Climate change impacts on water and wastewater infrastructure at Akwesasne

In 2015, Engineers Canada initiated discussions with the Ontario First Nations Technical Services Corporation about the impacts of climate change on infrastructure in Indigenous communities. The intent was to incorporate climate considerations into First Nations asset management planning. The first phase of the study employed the PIEVC protocol to evaluate the vulnerability to climate change impacts in potable water and wastewater collection and treatment systems for Cornwall Island, Saint Regis and Snye. The risks assessed differed between the locations and systems evaluated, but largely included water-related climate change impacts such as ice storms, hail, snowfall and rain events, as well as tornadoes and strong winds.
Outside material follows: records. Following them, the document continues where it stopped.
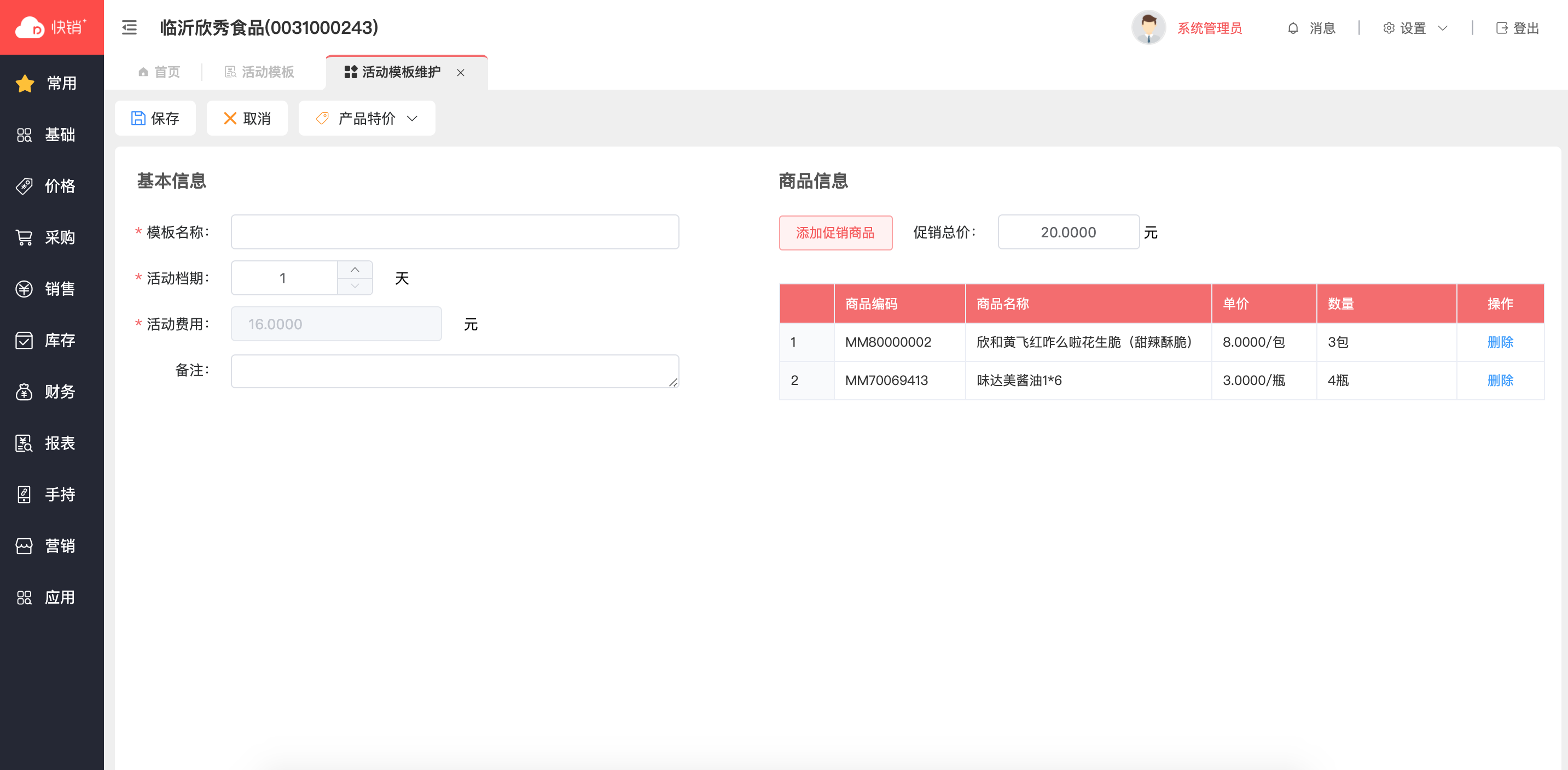Increase 活动档期 days with up arrow
Image resolution: width=1568 pixels, height=770 pixels.
pyautogui.click(x=355, y=270)
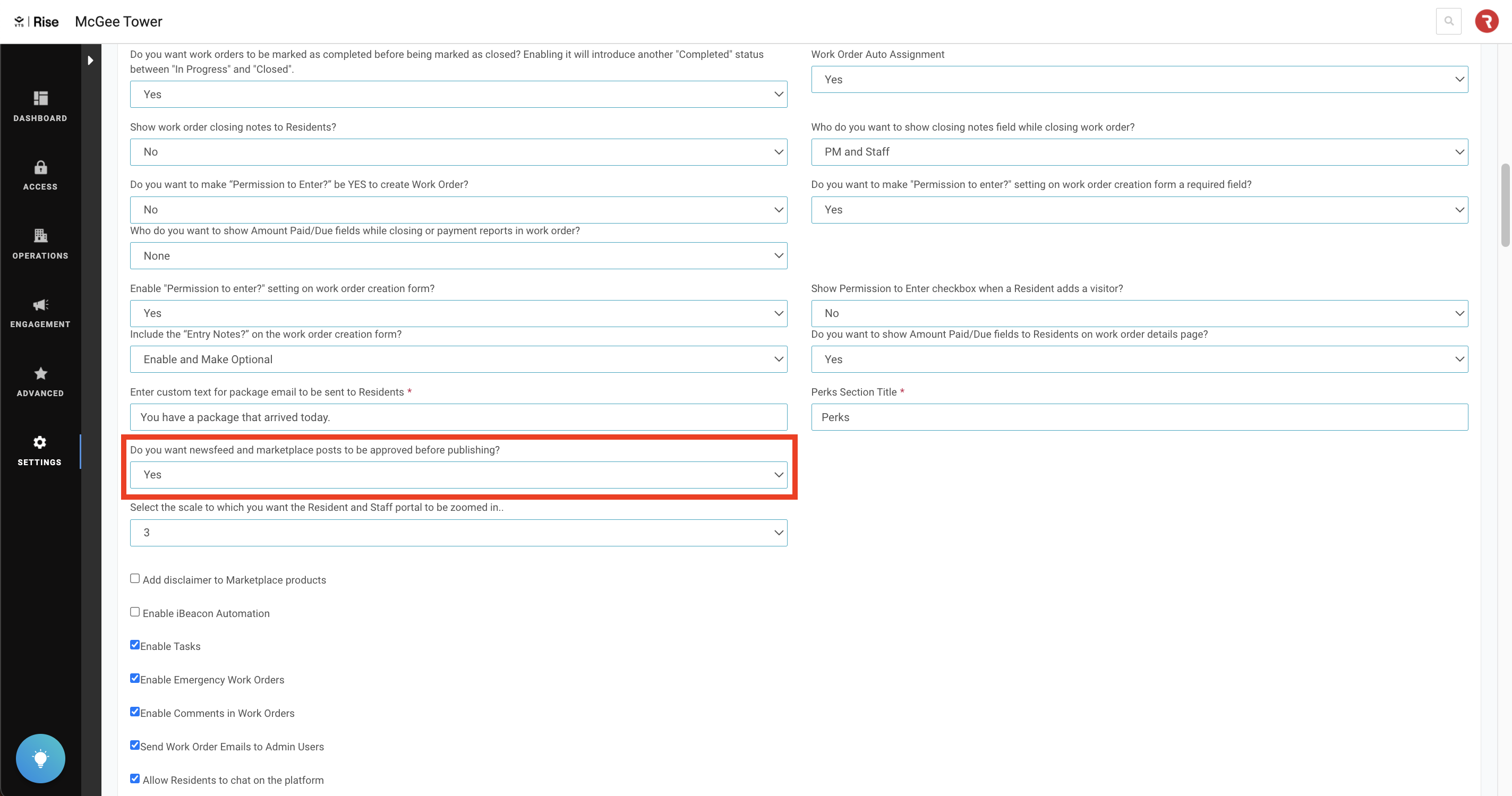1512x796 pixels.
Task: Click the McGee Tower title
Action: coord(118,22)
Of these, the hazard‒infrastructure interactions considered to pose “high” and “extreme” risks are projected to increase in the future (by the 2050s). Recommended adaptive and risk mitigation measures include maintaining high levels of operations staff, competencies and infrastructure conditions; reviewing land-use policies to avoid building in high-risk areas of the community; and emergency planning, such as implementing a weather alert system with public outreach. The second phase of this study led to the development of a PIEVC Protocol tailored to First Nations communities. This version of the protocol provides guidance on how to integrate traditional ecological knowledge (TEK); it is adapted to unique circumstances that impact Indigenous communities (e.g., smaller communities, remote locations, etc.).